Now let’s create a script named setup.sh that will run on top of our base image. This will install Docker and setup the firewall to allow SSH and Minetest traffic through.

#!/bin/bash
apt update
apt upgrade -y

apt install -y docker.io docker-compose
systemctl enable docker-compose
systemctl start docker-compose

ufw allow OpenSSH
# Add any firewall rules you need
# for your application here
ufw allow 30000/udp
ufw --force enable

The image that we’ll use for Minetest comes from linuxserverio. To configure docker-compose we’ll need a file named docker-compose.yml. Its contents will be highly similar to what is listed on their Github.

version: "2.1"
services:
  minetest:
    image: linuxserver/minetest
    container_name: minetest
    environment:
      - PUID=1000
      - PGID=1000
      - TZ=US/Eastern
    volumes:
      - /volumes/minetest/config/.minetest:/config/.minetest
    ports:
      - 30000:30000/udp
    restart: unless-stopped

We’ll need to create a systemd script called docker-compose.service for systemd to enable docker-compose on startup.

[Unit]
Description=Docker Compose Application Service
Requires=docker.service
After=docker.service

[Service]
Type=oneshot
RemainAfterExit=yes
WorkingDirectory=/root
ExecStart=/usr/bin/docker-compose up -d
ExecStop=/usr/bin/docker-compose down
TimeoutStartSec=0

[Install]
WantedBy=multi-user.target

Finally we’ll need to write a packer configuration file do.pkr.hcl to create our snapshot.

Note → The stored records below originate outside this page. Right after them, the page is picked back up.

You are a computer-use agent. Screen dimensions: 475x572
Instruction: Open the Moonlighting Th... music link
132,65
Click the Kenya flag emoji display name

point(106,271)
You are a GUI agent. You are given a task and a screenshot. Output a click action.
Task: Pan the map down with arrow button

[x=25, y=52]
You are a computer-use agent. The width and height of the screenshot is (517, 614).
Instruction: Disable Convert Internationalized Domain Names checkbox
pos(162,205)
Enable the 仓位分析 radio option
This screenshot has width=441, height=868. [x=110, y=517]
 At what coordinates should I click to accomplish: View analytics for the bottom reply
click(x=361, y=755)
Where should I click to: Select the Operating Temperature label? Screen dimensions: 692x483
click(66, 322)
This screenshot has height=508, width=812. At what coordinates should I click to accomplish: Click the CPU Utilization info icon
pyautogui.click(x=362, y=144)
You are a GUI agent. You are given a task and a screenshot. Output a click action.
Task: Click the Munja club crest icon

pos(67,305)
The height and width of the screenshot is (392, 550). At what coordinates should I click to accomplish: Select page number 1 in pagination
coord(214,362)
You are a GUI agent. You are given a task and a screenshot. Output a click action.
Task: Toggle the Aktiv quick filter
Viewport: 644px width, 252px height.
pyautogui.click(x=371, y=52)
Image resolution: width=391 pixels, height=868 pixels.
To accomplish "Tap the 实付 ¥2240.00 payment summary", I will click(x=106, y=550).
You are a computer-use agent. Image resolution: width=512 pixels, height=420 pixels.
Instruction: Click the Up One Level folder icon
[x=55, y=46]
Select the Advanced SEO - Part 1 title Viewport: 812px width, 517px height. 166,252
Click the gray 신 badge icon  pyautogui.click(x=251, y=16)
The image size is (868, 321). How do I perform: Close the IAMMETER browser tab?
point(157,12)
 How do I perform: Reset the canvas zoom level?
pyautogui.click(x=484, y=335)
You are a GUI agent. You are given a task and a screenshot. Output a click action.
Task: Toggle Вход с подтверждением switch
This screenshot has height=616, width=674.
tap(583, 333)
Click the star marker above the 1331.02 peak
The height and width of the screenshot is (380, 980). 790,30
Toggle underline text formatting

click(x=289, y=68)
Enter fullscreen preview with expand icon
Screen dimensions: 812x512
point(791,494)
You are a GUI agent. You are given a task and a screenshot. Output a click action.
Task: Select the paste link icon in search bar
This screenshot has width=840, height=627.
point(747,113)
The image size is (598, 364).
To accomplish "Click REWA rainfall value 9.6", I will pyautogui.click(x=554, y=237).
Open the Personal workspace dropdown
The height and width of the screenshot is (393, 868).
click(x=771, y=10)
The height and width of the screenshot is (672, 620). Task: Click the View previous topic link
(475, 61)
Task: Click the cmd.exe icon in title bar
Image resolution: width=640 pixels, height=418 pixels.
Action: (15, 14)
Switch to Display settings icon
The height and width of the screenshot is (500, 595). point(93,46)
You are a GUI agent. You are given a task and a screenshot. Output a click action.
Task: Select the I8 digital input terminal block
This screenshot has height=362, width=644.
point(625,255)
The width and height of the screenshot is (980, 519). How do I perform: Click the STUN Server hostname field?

source "digitalocean" "web" {
  api_token = var.do_token
  image = var.base_system_image
  region = var.region
  size = var.size
  ssh_username = "root"
  snapshot_name = "packer-docker"
}


build {
  sources = [
    "source.digitalocean.web",
  ]

  provisioner "file" {
    source = "docker-compose.yml"
    destination = "/root/docker-compose.yml"
  }
  
  provisioner "file" {
    source = "docker-compose.service"
    destination = "/etc/systemd/system/docker-compose.service"
  }
  
  provisioner "shell" {
    scripts = [ "setup.sh" ]
  }
}

To build our image we need to run packer build . in the directory with all these files.

Terraform

Like before, we need to tell terraform where to look for its configuration

mkdir terraform && cd terraform
ln -s ../config terraform.tfvars
ln -s ../variables.hcl variables.tf

To deploy, we only need to create one additional file that will tell digital ocean to create a droplet and assign a subdomain to that droplet.

provider "digitalocean" {
    token = var.do_token
}

data "digitalocean_ssh_key" laptop {
    name = var.key_name
}

data "digitalocean_droplet_snapshot" "packer_snapshot" {
    name = "packer-docker"
    most_recent = true
}

# Create a droplet
resource "digitalocean_droplet" "web" {
    name = "tf-1"
    image = data.digitalocean_droplet_snapshot.packer_snapshot.id
    region = var.region
    size = var.size
    ssh_keys = [data.digitalocean_ssh_key.laptop.id]
    backups = false
}

# Attach a subdomain
resource "digitalocean_record" "www" {
  domain = var.domain
  type   = "A"
  name   = var.subdomain
  value  = digitalocean_droplet.web.ipv4_address
}

output "ip" {
    value = digitalocean_droplet.web.ipv4_address
}

output "domain" {
    value = "${digitalocean_record.www.name}.${digitalocean_record.www.domain}"
}

To deploy run

terraform apply

To later take down the minetest server, run

terraform destroy

Conclusion

This method can be easily configured to run whichever docker services you’d like. All you have to do is edit the packer/docker.compose.yml file and packer/setup.sh to setup the firewall rules.